## [TASK STATEMENT]
One part of the entries below is wanted: the lines from the one containing "Open the Game Controllers icon" through the one containing "Click the 'Anzahl". Write those out exactly and nothing else.

[SOURCE DATA Boundary: Start]

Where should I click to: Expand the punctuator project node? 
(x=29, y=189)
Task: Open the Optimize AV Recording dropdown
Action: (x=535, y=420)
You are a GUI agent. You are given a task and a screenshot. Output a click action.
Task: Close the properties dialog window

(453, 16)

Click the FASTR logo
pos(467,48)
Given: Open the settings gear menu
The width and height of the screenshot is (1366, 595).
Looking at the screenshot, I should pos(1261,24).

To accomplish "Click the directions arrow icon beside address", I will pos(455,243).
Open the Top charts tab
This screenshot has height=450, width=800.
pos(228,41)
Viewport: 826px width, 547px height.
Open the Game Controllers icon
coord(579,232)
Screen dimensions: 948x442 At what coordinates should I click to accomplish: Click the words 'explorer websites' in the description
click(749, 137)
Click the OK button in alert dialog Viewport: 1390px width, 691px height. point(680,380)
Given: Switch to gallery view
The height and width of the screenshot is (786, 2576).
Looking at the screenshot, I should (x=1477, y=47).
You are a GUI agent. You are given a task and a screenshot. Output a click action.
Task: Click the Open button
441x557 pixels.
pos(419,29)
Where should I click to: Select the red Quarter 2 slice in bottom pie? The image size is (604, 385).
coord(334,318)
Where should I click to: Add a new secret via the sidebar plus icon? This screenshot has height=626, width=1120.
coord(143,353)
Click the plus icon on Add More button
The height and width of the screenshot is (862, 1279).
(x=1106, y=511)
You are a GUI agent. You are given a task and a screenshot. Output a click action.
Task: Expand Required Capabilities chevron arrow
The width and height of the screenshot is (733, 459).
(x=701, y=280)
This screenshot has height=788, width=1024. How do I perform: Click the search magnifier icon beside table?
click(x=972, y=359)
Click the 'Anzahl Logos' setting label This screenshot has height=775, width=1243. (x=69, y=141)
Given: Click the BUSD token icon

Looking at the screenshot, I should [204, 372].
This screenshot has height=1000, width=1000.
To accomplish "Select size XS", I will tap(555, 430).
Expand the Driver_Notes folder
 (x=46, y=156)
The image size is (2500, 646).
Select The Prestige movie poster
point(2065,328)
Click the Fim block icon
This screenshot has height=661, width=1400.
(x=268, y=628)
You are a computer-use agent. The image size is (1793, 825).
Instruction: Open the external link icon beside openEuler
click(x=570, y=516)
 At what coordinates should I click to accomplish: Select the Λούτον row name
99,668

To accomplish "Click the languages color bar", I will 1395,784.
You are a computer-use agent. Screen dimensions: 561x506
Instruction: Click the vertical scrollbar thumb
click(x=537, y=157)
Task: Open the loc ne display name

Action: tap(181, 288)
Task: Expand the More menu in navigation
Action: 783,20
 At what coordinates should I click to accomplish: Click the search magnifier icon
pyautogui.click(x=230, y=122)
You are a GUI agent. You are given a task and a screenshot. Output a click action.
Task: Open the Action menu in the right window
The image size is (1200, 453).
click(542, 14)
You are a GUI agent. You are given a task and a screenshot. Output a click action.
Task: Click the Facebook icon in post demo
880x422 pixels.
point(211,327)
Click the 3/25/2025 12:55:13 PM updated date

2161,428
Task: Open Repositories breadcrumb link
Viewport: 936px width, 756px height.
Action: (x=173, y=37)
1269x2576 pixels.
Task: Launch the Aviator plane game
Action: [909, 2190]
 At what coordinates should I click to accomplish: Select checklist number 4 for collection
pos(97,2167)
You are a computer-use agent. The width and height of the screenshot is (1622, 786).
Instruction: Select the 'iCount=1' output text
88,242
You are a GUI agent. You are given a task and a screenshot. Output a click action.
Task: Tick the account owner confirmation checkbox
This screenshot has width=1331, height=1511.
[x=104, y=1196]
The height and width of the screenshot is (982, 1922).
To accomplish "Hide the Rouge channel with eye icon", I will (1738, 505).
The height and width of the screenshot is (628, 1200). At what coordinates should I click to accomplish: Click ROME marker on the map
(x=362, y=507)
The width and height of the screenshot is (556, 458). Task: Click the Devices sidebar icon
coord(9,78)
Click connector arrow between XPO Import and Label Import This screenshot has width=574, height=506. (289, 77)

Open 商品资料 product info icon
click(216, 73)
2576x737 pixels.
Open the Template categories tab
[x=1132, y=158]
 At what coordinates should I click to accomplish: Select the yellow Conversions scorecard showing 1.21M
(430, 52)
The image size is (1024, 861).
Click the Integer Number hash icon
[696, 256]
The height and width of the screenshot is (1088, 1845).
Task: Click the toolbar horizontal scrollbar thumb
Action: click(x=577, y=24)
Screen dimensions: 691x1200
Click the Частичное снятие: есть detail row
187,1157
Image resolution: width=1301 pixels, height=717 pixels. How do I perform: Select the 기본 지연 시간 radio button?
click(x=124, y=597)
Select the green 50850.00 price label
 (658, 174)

[SOURCE DATA Boundary: End]

## [ANSWER FOR THE TASK]
Open the Game Controllers icon
coord(579,232)
Screen dimensions: 948x442 At what coordinates should I click to accomplish: Click the words 'explorer websites' in the description
click(749, 137)
Click the OK button in alert dialog Viewport: 1390px width, 691px height. point(680,380)
Given: Switch to gallery view
The height and width of the screenshot is (786, 2576).
Looking at the screenshot, I should (x=1477, y=47).
You are a GUI agent. You are given a task and a screenshot. Output a click action.
Task: Click the Open button
441x557 pixels.
pos(419,29)
Where should I click to: Select the red Quarter 2 slice in bottom pie? The image size is (604, 385).
coord(334,318)
Where should I click to: Add a new secret via the sidebar plus icon? This screenshot has height=626, width=1120.
coord(143,353)
Click the plus icon on Add More button
The height and width of the screenshot is (862, 1279).
(x=1106, y=511)
You are a GUI agent. You are given a task and a screenshot. Output a click action.
Task: Expand Required Capabilities chevron arrow
The width and height of the screenshot is (733, 459).
(x=701, y=280)
This screenshot has height=788, width=1024. How do I perform: Click the search magnifier icon beside table?
click(x=972, y=359)
Click the 'Anzahl Logos' setting label This screenshot has height=775, width=1243. (x=69, y=141)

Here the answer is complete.